Using the entries below, give the count of lines that hold "computer". Say nothing besides the number.

RECORDS
-- Opening Marker --

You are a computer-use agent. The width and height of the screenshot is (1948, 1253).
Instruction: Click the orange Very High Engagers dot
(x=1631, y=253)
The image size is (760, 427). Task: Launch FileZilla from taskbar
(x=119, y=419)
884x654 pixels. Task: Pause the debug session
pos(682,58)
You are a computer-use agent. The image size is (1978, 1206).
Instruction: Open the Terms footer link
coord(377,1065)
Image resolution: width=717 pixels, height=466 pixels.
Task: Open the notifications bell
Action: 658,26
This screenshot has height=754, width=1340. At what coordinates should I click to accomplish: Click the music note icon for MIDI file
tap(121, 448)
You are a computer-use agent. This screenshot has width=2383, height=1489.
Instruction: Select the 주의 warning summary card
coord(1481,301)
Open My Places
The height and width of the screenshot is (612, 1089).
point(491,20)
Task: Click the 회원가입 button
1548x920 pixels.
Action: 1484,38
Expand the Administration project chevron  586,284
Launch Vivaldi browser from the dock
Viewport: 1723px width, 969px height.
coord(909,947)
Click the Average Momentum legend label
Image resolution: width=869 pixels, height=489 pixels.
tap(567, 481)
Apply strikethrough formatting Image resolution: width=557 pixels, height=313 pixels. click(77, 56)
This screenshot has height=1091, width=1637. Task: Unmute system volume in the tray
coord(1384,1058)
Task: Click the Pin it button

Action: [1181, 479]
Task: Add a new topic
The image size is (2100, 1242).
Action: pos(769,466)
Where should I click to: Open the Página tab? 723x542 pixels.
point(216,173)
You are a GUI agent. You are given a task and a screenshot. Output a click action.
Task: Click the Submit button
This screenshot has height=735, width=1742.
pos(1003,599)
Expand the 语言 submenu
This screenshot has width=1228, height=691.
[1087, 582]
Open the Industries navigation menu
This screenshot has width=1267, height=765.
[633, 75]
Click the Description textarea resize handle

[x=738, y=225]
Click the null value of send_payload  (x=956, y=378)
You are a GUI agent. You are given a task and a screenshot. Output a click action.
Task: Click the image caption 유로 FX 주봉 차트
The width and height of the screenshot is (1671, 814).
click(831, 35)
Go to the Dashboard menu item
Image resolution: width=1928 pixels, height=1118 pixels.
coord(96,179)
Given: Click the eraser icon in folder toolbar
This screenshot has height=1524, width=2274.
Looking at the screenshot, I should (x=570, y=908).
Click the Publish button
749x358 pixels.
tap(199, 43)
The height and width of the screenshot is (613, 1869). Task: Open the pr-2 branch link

-- Closing Marker --

RESPONSE BOX
3